When it comes to architecture, I personally can’t resist the allure of dereliction. It always inspires. One such amazing example sits in the shadow of a towering power station on the Vale of Glamorgan coastline. Built in 1925 as a holiday camp for the sons of South Wales coal miners, the Boys Village has long fallen into disrepair. Its’ decline has been ongoing for decades, but since 2008 it’s been vandalised, burnt, pillaged and subsequently the backdrop for a few music promos as well.



Now all that remains from it’s chequered past are exposed bricks, scorched frames, broken slates and the distant echo of lads laughter.
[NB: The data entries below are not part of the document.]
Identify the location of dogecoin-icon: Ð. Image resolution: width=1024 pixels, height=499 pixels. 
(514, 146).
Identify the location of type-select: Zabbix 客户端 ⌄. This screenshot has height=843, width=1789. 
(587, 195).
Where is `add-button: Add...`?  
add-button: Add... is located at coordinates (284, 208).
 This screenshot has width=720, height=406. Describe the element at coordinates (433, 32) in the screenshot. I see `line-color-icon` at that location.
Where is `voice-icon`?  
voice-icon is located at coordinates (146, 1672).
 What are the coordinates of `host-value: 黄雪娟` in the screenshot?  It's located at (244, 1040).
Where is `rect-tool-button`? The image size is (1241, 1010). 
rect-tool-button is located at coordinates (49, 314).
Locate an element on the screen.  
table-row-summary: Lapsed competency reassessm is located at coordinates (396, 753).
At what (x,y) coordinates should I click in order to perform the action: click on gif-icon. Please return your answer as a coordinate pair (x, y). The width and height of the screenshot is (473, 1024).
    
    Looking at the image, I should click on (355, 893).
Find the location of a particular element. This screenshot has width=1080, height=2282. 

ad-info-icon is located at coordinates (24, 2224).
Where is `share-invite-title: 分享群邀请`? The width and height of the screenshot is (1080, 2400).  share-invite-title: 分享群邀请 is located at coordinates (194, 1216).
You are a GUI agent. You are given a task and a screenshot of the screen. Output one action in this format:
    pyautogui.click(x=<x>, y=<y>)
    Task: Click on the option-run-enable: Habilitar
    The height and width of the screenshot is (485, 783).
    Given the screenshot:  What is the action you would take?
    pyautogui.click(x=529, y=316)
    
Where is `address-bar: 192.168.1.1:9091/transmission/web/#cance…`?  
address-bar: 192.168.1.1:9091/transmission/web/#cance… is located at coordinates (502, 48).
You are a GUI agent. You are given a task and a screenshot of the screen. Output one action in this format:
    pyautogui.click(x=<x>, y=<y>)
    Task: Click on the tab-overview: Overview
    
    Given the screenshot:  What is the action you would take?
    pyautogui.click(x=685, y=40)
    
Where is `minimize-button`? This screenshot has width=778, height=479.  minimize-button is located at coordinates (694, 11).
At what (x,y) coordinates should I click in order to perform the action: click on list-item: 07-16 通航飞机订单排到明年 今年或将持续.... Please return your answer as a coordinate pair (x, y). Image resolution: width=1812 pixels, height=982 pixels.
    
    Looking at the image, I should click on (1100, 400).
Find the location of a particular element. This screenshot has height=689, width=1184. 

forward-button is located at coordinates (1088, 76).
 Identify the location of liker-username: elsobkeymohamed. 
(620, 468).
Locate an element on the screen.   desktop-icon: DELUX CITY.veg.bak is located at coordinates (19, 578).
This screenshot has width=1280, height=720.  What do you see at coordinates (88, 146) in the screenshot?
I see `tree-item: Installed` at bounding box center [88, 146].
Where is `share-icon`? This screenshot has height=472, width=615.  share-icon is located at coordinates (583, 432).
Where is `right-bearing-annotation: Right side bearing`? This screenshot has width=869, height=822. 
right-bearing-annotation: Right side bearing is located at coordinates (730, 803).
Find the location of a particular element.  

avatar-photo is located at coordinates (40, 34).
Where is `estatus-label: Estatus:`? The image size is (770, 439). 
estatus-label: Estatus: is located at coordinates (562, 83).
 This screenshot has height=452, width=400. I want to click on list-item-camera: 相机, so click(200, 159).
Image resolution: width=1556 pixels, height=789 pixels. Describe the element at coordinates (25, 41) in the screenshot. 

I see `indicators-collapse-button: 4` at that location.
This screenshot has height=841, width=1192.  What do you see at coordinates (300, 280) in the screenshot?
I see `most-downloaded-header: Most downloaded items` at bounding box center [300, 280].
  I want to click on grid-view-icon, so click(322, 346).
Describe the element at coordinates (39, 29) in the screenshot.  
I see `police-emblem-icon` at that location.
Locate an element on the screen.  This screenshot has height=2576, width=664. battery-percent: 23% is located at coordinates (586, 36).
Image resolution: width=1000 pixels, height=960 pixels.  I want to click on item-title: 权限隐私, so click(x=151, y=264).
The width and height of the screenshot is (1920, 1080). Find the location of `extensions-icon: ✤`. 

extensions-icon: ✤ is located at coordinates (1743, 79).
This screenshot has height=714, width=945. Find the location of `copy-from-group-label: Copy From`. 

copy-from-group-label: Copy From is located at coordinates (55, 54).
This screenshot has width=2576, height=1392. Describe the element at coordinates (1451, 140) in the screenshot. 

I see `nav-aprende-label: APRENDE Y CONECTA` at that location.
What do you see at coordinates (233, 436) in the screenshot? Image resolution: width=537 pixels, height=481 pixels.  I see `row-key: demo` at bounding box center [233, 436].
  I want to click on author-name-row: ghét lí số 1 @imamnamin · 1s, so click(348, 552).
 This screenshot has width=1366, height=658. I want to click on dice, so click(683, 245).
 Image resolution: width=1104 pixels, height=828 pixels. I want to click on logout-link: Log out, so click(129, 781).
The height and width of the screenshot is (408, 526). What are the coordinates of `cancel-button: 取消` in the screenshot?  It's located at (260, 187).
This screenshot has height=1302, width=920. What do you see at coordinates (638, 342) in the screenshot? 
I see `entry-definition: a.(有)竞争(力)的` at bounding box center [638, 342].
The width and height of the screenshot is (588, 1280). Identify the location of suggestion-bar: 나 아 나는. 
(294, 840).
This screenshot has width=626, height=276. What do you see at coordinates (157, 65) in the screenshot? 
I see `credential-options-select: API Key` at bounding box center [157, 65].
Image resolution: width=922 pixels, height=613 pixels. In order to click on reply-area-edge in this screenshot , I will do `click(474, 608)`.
Rather than being depressed by this delapidation I’m moved. For me it’s a timely reminder that even when things fall apart, they can be even more beautiful than they were in very the beginning.



It’s a reminder that when you’re creating anything, it’s always fruitful to consider the ugly, the decayed and the ruined, as well as the beautiful. Deterioration is often far more interesting. I’ve included a few of my stills taken at this evocative place. Please rejoice in the abandon.